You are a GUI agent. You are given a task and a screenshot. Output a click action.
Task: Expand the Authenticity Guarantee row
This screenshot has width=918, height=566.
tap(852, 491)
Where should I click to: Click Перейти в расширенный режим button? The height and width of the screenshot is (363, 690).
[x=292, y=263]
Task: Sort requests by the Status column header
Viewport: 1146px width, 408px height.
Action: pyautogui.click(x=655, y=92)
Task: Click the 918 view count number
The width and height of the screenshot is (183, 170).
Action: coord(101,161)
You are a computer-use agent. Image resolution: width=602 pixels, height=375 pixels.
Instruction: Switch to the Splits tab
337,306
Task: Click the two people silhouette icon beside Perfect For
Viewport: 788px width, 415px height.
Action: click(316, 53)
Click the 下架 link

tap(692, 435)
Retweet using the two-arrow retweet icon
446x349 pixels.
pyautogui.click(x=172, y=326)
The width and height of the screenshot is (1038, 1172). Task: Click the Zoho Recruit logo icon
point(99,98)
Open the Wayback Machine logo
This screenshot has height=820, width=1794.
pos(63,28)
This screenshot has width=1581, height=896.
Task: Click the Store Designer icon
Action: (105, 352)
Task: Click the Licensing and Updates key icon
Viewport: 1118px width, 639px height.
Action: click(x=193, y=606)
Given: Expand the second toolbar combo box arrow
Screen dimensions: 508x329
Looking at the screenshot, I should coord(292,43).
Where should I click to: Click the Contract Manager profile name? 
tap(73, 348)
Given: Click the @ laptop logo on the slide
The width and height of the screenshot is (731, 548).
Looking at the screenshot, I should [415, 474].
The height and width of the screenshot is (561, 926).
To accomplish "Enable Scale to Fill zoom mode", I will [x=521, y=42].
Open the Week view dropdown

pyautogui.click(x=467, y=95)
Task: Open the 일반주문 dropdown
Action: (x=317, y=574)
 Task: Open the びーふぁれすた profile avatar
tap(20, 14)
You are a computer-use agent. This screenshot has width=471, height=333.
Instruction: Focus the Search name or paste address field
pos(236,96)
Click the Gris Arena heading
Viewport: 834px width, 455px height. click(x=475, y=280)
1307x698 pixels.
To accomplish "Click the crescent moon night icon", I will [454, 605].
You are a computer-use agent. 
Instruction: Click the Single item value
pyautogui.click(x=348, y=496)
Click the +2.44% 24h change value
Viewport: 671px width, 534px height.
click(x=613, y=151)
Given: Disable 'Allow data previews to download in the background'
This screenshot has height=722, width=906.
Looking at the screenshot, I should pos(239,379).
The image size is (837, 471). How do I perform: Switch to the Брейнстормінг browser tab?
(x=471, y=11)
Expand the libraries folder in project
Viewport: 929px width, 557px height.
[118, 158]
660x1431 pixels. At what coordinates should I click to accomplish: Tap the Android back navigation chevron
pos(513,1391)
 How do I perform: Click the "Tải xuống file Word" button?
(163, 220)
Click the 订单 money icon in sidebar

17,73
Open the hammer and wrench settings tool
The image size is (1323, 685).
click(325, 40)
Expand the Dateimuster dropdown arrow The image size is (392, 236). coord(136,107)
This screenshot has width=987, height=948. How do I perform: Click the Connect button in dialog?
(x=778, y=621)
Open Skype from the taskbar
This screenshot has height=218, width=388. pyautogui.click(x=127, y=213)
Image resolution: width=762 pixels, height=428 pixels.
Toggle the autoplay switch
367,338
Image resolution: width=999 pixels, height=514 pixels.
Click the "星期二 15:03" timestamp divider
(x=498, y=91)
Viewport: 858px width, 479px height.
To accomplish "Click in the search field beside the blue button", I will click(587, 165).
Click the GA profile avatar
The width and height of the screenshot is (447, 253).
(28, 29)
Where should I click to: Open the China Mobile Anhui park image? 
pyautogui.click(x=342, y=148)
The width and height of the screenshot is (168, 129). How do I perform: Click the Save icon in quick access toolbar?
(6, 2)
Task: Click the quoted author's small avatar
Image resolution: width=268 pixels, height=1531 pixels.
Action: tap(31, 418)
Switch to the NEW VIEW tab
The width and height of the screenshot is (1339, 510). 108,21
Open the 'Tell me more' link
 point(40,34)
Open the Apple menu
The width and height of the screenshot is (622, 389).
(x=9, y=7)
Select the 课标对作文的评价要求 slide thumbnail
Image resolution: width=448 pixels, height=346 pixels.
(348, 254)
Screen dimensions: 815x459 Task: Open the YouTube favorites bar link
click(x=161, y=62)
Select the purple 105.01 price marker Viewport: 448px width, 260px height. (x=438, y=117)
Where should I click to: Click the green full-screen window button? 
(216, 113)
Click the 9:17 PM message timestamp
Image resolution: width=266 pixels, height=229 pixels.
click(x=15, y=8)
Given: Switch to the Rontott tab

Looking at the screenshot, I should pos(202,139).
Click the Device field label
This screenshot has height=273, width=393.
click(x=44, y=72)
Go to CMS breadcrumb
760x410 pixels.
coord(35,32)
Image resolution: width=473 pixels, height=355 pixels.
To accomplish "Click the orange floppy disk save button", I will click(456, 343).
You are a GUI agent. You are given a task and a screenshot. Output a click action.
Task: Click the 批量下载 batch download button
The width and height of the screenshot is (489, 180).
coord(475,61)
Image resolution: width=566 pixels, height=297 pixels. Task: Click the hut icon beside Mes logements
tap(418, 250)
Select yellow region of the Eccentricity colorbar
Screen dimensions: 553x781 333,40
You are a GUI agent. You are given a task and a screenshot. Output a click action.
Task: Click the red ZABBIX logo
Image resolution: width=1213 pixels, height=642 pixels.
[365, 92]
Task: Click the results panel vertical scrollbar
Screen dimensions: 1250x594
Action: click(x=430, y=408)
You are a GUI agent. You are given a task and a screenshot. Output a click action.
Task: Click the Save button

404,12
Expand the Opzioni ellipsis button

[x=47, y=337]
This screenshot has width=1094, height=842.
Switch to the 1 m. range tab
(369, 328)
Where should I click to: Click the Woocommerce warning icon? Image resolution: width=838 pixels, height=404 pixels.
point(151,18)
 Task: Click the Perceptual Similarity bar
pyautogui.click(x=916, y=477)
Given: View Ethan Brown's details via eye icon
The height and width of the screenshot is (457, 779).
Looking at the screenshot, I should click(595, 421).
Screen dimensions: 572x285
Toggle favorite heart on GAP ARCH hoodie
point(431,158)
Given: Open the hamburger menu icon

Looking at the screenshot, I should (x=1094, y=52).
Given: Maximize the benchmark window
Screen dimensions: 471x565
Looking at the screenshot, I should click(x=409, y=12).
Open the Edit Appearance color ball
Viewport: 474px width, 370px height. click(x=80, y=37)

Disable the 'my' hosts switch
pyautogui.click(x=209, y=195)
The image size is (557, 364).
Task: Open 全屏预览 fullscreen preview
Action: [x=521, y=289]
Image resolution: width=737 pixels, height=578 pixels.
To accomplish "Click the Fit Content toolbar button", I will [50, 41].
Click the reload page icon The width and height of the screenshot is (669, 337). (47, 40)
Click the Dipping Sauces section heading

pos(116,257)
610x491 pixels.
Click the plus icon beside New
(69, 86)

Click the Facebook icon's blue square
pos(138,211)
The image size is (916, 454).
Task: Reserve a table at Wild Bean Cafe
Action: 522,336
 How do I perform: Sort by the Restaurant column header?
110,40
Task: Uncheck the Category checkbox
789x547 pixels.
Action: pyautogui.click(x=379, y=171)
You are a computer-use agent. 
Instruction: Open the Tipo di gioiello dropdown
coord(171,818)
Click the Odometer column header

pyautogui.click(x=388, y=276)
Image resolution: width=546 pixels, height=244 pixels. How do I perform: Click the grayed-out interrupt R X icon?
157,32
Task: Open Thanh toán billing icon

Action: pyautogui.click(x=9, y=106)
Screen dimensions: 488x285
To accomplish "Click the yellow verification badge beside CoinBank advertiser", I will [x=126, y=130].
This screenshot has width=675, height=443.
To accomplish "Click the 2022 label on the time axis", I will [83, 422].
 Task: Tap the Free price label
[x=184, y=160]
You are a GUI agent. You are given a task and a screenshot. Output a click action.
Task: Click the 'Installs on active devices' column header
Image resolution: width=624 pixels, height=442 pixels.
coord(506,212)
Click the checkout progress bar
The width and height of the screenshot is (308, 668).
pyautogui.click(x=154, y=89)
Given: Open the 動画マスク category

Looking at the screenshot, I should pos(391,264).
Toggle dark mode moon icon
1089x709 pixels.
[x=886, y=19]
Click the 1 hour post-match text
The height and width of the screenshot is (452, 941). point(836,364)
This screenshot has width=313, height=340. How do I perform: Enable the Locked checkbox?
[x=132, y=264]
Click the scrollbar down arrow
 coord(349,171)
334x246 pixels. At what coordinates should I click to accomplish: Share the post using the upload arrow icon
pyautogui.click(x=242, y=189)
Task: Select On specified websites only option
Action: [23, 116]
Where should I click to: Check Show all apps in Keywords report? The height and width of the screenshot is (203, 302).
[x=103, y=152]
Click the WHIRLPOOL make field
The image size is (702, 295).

* **ABOUT THIS TASK**: Which lines above contain "moon"? Show each of them.

* **SOLUTION FOR THIS TASK**:
To accomplish "Click the crescent moon night icon", I will [454, 605].
Toggle dark mode moon icon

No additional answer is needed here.